*Study questions:*
A - In the text about summer vacation, what share of employed U.S. adults does the Expedia.com survey say aren't taking all their vacation days?
B - Resume the text about summer vacation after its last sentence, carrying it on in the same tone.

*Text block:*
=== Begin Enclosure ===
What summer does to brain cells

The research is there to prove it — it’s been studied by Harris Cooper, Professor of Psychological Sciences at the University of Missouri,

summer loss in knowledge is approximately one month overall. So, taking three months off in the summer cuts the school year down to 8 months. In math, students lose 2.6 months.

But still … what about this study, the University of Illinois at Urbana-Champaign, that time spent playing outside, reduces and eliminates ADHD symptoms? And, what about the simple gift of giving kids the time and space to learn a new skill?

In the interest of “education” the summer vacation is shrinking. And, with today’s technological advances and instant access to information, parents are finding it difficult to take a simple week out of the office. The WSJ, August 15, 2007, Vacation Deflation: Breaks Get Shorter, cited Expedia.com’s annual Vacation Deprivation survey (not kidding — real name) that:

a full 35% of employed U.S. adults aren’t taking all the vacation days they get for the year, inching up from 33% last year. Only 14% plan to take off a full two-week vacation this year, down from 16% last year.
=== End Enclosure ===
*Entries shown:*
=== Begin Enclosure ===
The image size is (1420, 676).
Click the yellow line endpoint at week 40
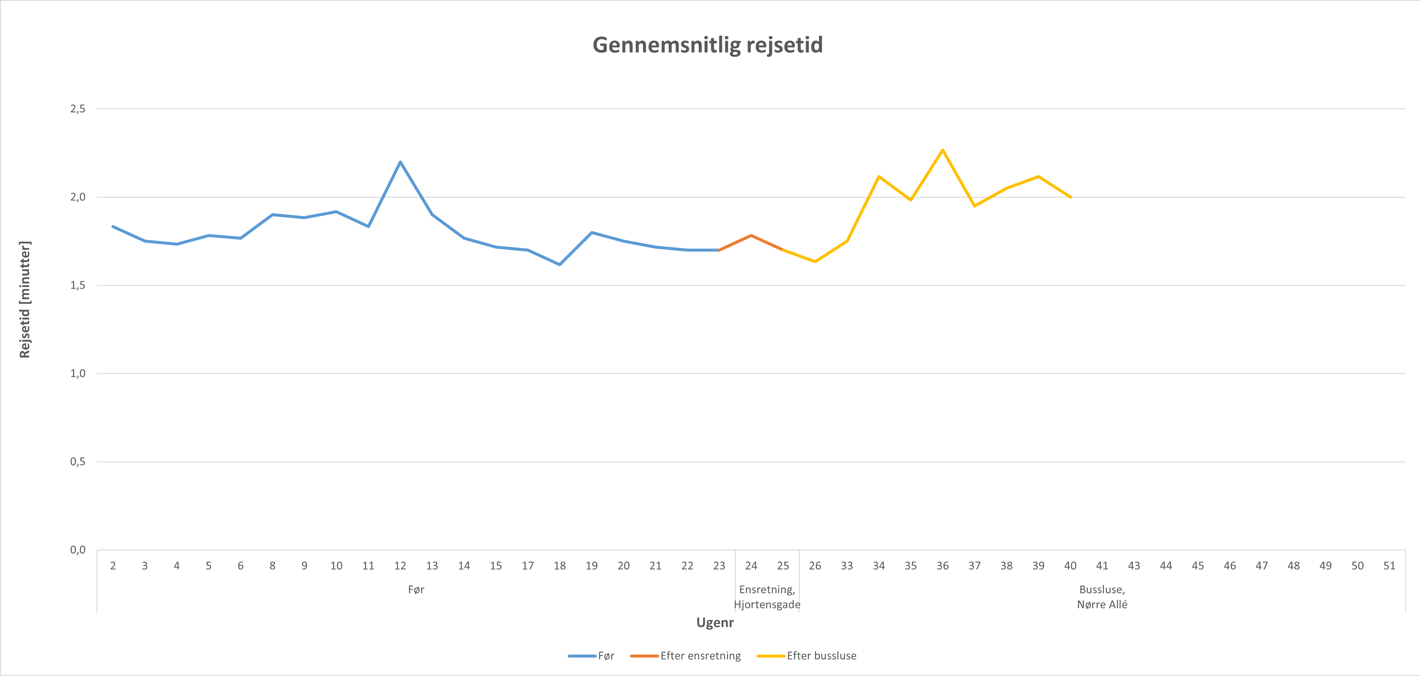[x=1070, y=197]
=== End Enclosure ===
=== Begin Enclosure ===
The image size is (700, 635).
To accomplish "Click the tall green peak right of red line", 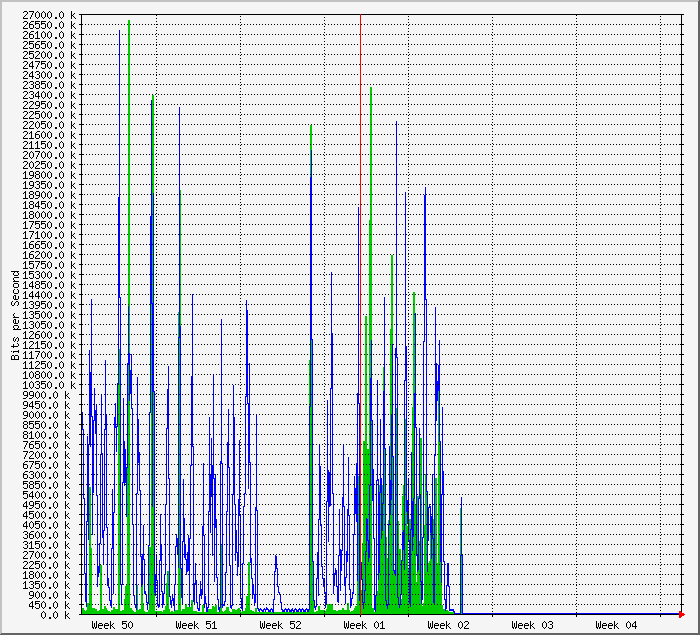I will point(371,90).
=== End Enclosure ===
*Numbered answers:*
A - 35%

B -
So if adults are finding it more difficult to get away from the office, what kind of model are we creating for our kids? And, what message do we send them to cut that vacation as short as it can be? How do families do it?

As if the school year has already impinged on our summer enough, they wanted us back last week, a full two weeks before school starts, just to pick up text books. (We figured, the books would still be there — and they were.) We passed on that one — but we did come back for middle school orientation — a full one week earlier than we need to be. And a little less than a week early, we will be in the elementary school turning in forms, buying school supplies and getting the class pictures taken.

When I talk to teachers about the shrinking summer break — their eyes beam — they are excited to get those minds back into the classrooms, catching those brain cells before they deteriorate. Which is good — I’m glad they’re concerned, and eager to help. But, unfortunately, it’s getting tougher for families who want to spend quality time together and just “unplug.” Of course, there is always that option of taking your kids with you on a business trip, but we all know where that leads ….

A rare picture — it may become extinct in a few years. Cousins, at the lake at exactly the same time — two families that made the schedule work out, so that the kids could play together:

family.gif

 

For more, check out the article and discussion at Slate on the 3-month summer vacation topic.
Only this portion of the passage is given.